After a drive over a toll bridge and down the coast, we managed to find the start of the race, the Ynysymaengwyn Caravan Park, without having to ask for directions. The 1.45K, 5K, 10K and 15K races all set off from a walled garden of an old manor house in a wood.
After a short delay (this was the inaugural event after all), the race started. There were 70 participants in the 15K, mostly club runners and a few very excited dogs with their runner-owners. Steven had agreed to run with me as long as I didn’t walk. He told me to set a sustainable pace for us and not get swept away in the rush at the start.
The first 5K was along the banks of the River Dysynni estuary and was very flat on ground with lots of rabbit holes and little bushes. The 10K runners were running back in the opposite direction, so I mainly concentrated on settling into my stride and avoiding the hazards.
Plodding on the flat grass was starting to make my legs ache, so I was glad to get to the 5K water station and the footbridge over the river. There was a choice of normal or isotonic water, handed out by cheery volunteers. I also took some jelly babies in my pocket to eat on the way. I’d been experimenting with different energy sources in training and found these worked best for me. After the flat grass, I enjoyed running up and down the undulating roads of the Welsh countryside and looking at the sheep and cows in the fields. However, in this section, a Red Cross Landrover was back marking to stop cars entering onto the course. As we were the last runners, the car was directly behind us and hearing it grind along in first gear encouraged me to keep up the pace.
There was a second water station where the course left the road. The final third of the race was on farm tracks and footpaths back beside the river and crossed a couple of stiles. By this time, I was starting to tire, especially through sections of long grass, but the marshals and volunteers were all really friendly and encouraging. At 12K, the course crossed a stream, which was about ankle to knee deep – there was a rope and marshals to help. My feet were made heavy after this by my wet trainers and socks, but the end, back in the wood where we had started, was now in sight.
The last kilometre wound round the wood several times and eventually we approached the finish line. My time was 1:41:37. The course was between 13 and 14K in the end, but I’m told this is usual for trail runs. It was the furthest I had ever run, so I was pleased to have finished strongly and kept my pace throughout.
At the end there was orange segments, more water and people giving out the medals. There was an award ceremony for the fastest runners and age category winners, where they received prizes donated by local businesses. Overall, the event was well run with lots of local character and great volunteers. I would recommend The Dysynni Trail and Race the Train to anyone looking for an event with a difference.

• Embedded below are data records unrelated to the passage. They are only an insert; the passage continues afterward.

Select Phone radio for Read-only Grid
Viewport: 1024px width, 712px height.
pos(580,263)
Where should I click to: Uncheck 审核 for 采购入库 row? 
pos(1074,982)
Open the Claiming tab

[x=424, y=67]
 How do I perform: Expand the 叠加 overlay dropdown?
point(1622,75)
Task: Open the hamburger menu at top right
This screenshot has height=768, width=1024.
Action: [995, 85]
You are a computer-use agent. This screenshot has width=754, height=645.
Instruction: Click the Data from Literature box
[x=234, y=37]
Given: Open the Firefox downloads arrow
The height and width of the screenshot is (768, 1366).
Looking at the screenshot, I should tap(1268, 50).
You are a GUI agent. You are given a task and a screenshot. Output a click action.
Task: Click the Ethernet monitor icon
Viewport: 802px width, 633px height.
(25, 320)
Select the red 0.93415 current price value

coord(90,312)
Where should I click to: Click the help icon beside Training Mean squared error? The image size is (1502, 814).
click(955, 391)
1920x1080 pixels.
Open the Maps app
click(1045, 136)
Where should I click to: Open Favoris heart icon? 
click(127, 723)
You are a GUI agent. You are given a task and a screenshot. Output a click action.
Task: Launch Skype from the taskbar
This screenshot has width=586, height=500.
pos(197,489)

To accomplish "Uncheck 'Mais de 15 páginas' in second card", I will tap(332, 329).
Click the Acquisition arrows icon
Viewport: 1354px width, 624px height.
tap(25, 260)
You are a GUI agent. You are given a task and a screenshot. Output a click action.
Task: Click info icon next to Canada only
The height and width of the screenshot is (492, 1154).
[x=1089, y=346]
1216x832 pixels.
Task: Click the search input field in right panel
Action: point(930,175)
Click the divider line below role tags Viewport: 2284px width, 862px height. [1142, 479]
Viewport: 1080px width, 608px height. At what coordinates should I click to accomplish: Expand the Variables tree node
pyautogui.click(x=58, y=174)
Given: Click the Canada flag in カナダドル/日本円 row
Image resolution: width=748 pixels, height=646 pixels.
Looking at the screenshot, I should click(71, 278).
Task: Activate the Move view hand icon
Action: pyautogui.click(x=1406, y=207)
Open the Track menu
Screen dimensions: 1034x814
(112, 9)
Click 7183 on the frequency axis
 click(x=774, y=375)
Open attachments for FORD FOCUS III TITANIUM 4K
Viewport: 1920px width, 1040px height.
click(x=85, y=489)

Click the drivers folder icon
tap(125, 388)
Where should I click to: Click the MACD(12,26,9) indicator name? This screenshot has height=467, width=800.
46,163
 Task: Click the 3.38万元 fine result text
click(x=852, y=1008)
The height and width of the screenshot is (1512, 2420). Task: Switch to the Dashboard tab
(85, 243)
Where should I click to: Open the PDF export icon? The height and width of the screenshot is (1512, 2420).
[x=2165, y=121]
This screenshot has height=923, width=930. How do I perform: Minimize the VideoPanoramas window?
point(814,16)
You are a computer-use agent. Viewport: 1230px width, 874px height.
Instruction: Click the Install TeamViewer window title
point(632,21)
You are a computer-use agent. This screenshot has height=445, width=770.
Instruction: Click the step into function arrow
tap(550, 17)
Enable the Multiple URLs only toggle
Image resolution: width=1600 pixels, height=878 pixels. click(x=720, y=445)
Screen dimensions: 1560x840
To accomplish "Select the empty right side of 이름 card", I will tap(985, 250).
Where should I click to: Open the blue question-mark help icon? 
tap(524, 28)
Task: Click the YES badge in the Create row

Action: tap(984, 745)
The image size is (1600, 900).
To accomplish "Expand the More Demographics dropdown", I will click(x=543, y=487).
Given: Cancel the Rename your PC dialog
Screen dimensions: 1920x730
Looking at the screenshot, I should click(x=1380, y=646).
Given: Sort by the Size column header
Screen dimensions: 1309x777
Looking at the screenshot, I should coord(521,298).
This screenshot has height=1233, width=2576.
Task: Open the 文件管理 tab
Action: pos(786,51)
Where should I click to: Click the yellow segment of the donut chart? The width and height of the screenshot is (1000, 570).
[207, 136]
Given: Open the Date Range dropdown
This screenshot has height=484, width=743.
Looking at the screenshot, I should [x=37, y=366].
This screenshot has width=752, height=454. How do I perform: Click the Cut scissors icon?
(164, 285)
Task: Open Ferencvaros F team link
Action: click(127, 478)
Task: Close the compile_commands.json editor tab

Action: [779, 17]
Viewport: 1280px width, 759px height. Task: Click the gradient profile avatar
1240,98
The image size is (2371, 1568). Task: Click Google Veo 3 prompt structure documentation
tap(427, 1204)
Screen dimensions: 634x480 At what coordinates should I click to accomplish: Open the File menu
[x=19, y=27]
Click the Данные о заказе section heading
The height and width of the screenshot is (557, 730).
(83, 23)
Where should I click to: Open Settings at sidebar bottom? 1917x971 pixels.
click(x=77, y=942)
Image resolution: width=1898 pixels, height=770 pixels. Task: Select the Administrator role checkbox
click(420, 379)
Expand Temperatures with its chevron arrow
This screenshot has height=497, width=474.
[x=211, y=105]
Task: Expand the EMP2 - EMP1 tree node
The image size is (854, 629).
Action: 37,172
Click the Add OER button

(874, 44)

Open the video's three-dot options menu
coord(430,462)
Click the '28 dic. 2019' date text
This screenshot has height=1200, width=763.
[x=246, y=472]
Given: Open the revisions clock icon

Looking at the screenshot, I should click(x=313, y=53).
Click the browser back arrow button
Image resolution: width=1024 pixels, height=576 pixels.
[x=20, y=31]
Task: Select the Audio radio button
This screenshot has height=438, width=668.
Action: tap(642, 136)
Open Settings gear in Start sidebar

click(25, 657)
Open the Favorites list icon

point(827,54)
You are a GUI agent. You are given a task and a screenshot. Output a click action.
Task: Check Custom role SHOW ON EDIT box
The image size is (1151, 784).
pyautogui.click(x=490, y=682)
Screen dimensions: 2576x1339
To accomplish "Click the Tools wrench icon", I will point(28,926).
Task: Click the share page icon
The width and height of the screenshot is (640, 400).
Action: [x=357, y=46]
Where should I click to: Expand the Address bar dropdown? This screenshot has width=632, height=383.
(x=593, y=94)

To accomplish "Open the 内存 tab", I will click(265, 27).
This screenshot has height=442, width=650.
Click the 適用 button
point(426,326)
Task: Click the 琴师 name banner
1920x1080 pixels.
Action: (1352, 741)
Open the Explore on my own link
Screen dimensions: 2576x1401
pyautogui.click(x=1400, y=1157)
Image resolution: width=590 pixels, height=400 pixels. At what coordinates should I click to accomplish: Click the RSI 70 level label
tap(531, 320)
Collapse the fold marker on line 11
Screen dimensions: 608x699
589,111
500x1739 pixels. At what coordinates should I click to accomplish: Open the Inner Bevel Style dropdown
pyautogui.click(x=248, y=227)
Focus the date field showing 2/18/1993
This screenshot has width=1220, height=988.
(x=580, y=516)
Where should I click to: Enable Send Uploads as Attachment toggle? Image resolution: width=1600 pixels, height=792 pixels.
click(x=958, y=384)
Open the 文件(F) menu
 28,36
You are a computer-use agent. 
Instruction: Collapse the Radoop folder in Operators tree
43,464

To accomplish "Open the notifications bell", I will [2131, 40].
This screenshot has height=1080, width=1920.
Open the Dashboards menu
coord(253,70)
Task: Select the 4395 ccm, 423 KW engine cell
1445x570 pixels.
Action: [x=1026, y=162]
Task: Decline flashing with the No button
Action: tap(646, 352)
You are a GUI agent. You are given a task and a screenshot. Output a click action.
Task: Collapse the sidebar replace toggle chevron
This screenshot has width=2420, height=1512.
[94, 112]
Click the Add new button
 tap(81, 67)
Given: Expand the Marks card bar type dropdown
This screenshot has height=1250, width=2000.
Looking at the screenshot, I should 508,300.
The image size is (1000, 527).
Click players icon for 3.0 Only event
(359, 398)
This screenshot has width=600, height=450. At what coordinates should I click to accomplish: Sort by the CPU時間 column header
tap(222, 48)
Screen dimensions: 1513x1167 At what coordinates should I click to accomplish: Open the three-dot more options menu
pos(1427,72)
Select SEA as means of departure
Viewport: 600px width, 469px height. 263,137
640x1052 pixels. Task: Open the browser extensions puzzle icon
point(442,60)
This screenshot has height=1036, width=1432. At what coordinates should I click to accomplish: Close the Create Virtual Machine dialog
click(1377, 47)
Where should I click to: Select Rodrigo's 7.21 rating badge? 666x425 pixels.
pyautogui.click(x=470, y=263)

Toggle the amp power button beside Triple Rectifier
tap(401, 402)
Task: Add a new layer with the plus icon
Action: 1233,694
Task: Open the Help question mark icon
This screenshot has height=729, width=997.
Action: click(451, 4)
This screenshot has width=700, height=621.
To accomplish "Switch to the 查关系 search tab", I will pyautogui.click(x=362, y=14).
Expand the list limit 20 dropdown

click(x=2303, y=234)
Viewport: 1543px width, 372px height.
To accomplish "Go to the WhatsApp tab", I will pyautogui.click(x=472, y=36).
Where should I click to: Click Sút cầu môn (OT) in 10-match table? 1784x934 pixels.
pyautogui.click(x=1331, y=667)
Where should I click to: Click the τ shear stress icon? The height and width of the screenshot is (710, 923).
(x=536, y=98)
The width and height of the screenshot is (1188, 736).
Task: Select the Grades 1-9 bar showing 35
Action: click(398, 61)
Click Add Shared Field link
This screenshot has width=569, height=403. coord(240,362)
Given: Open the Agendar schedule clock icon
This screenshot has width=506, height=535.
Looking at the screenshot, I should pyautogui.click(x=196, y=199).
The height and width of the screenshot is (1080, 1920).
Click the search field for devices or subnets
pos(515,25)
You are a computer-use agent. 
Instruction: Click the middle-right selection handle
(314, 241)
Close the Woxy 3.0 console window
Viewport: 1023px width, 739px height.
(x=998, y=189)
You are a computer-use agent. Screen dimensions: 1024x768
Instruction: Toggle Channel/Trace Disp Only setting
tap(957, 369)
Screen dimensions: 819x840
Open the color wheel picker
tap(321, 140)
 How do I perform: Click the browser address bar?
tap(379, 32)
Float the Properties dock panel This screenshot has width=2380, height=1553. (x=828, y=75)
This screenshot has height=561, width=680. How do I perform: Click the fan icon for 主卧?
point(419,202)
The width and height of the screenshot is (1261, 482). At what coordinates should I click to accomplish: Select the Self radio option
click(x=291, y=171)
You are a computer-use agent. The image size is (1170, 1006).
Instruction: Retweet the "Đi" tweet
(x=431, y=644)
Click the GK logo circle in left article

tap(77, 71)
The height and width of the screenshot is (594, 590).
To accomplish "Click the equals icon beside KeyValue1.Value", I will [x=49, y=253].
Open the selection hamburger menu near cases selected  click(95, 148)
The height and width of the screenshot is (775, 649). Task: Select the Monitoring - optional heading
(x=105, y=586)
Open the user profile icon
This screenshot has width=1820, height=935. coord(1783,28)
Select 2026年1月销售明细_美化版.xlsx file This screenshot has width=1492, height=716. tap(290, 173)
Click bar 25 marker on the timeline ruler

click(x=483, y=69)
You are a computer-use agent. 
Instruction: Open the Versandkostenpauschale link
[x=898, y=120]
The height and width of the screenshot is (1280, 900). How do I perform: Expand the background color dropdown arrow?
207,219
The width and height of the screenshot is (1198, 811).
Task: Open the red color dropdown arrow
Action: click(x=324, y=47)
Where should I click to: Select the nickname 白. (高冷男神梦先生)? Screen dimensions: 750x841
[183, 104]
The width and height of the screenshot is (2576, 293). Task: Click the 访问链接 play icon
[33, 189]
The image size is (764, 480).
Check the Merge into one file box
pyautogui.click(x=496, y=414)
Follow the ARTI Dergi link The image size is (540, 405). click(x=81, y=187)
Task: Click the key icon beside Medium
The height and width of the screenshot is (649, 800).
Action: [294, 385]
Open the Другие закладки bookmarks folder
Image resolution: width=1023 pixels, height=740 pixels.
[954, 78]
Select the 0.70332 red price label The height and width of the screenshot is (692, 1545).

What’s next for me? I am seeing a neurologist in August and am on the waiting list for genetic testing, so I should be able to be diagnosed with a CMT sub-type and get a prognosis. I am getting more used to walking and running with orthotics and I may be able to get physio on the NHS. I don’t have any events lined up but I’m aiming to keep my training ticking over. Next year, I would like to attempt a half marathon.
Thank you to Roundhay Runners. Your fantastic support has enabled me to develop as a runner. I know many of us are battling our running demons and you are an inspiration.